Detroit — Tigers rookie right-hander Matt Manning left the mound after six innings pounding his glove with a smile on his face and a look of satisfaction.

He outdueled Milwaukee Brewers starter Brandon Woodruff, whose 2.48 ERA ranked fourth in MLB, and the Tigers came out on top, 4-1, Wednesday afternoon at Comerica Park.

Tigers pitcher Matt Manning works in the second inning against the Brewers on Wednesday.

Detroit swept the two-game series from a team tied for the third-most wins in the majors, and allowed the Brewers one run over 20 innings.

Manning (4-6) gave up one run on two hits over six innings, and was nearly perfect after almost letting the second inning get away from him.

BOXSCORE: Tigers 4, Brewers 1

How a young pitcher deals with adversity early in games often determines his fate, and that was the case in this one.

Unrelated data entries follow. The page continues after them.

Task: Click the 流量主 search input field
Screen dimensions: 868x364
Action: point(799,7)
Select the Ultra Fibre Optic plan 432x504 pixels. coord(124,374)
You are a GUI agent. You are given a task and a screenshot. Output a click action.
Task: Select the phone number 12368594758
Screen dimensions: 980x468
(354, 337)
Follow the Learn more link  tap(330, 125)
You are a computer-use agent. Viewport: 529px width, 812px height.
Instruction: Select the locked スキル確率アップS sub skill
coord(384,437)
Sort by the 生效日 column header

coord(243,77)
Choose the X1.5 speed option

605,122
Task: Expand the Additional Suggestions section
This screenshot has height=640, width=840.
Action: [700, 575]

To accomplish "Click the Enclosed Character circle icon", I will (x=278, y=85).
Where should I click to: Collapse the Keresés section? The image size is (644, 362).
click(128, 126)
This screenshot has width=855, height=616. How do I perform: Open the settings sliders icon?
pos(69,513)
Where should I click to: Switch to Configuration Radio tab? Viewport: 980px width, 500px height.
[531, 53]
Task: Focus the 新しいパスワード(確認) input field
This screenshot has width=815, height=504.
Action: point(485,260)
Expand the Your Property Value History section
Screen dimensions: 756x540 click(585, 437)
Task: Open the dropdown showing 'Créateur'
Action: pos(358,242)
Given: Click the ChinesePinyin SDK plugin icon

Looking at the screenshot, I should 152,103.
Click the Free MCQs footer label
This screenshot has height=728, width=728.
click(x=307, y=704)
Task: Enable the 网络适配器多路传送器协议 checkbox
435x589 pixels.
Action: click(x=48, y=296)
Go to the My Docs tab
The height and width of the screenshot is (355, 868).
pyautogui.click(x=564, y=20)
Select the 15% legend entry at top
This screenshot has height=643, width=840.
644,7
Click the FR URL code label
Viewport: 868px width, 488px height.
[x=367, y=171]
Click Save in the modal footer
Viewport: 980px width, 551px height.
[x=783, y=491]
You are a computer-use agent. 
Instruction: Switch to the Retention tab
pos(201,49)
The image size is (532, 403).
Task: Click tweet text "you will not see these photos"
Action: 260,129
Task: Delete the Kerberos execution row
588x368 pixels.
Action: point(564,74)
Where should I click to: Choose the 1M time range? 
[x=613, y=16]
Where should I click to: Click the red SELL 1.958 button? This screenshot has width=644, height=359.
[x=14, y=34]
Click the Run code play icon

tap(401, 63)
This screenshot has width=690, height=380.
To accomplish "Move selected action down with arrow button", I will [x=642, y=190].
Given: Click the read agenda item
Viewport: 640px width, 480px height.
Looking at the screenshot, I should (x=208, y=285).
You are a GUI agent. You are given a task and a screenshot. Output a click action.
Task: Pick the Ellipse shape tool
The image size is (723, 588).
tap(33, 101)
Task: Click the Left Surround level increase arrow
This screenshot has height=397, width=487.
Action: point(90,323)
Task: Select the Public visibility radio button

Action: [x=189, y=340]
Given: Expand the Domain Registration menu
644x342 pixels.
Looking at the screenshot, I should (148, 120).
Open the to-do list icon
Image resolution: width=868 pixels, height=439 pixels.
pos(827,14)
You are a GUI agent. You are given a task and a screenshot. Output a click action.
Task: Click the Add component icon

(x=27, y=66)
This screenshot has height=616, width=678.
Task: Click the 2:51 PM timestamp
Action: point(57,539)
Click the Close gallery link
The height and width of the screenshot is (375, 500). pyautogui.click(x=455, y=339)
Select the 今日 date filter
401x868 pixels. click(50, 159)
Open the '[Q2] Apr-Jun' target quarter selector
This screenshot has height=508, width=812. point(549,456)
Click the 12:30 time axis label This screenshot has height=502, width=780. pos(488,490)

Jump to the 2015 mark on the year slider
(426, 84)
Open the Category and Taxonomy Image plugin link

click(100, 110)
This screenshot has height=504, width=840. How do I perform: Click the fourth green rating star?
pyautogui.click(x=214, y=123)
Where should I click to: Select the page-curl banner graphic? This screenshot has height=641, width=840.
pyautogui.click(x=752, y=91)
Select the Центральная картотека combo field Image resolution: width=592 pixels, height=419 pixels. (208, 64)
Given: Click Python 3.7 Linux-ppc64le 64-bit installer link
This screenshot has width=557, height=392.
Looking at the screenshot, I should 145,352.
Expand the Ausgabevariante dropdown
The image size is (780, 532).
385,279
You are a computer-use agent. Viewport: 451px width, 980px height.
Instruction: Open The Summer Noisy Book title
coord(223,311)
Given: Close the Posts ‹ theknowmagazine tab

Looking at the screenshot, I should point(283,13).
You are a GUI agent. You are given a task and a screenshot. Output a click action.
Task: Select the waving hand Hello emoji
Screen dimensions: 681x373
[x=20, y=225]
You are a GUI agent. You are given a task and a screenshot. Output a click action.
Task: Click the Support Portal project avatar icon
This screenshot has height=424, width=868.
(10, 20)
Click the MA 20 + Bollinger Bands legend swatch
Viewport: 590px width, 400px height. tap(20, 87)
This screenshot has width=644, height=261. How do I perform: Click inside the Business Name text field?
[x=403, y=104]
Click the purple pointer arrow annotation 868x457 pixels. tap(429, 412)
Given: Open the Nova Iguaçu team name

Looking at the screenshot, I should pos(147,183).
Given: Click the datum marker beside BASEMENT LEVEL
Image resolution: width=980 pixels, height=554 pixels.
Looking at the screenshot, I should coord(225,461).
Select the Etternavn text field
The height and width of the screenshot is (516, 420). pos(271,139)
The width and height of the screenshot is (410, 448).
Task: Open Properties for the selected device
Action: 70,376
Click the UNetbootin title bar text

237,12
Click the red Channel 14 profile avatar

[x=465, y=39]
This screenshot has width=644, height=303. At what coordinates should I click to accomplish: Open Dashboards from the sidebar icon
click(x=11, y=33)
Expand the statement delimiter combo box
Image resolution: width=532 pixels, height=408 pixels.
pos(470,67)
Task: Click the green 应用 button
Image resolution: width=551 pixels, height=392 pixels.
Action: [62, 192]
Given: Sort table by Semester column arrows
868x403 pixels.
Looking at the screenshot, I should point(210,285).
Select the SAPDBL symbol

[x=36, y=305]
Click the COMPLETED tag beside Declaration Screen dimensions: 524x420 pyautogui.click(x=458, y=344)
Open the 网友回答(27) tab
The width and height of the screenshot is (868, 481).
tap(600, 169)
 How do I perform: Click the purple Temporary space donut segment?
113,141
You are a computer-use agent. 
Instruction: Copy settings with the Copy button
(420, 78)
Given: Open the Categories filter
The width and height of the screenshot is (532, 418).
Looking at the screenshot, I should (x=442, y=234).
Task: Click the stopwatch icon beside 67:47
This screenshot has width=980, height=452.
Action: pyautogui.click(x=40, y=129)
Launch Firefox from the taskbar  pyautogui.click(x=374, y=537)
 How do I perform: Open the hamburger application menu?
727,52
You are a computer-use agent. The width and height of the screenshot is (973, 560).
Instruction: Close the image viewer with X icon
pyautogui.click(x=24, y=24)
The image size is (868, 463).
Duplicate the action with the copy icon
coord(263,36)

“He kept us right where we needed to be when things were starting to spiral a little bit,” Tigers manager AJ Hinch said.

Manning, 25, retired the first five batters, but Jace Peterson singled and stole second with two out in the second.

Manning walked two bottom-of-the order hitters with Lorenzo Cain doubling between those free passes to score the game’s first run. By walking Daniel Vogelbach (.211) and Manny Pina (.195), Manning put himself into a bases-loaded jam.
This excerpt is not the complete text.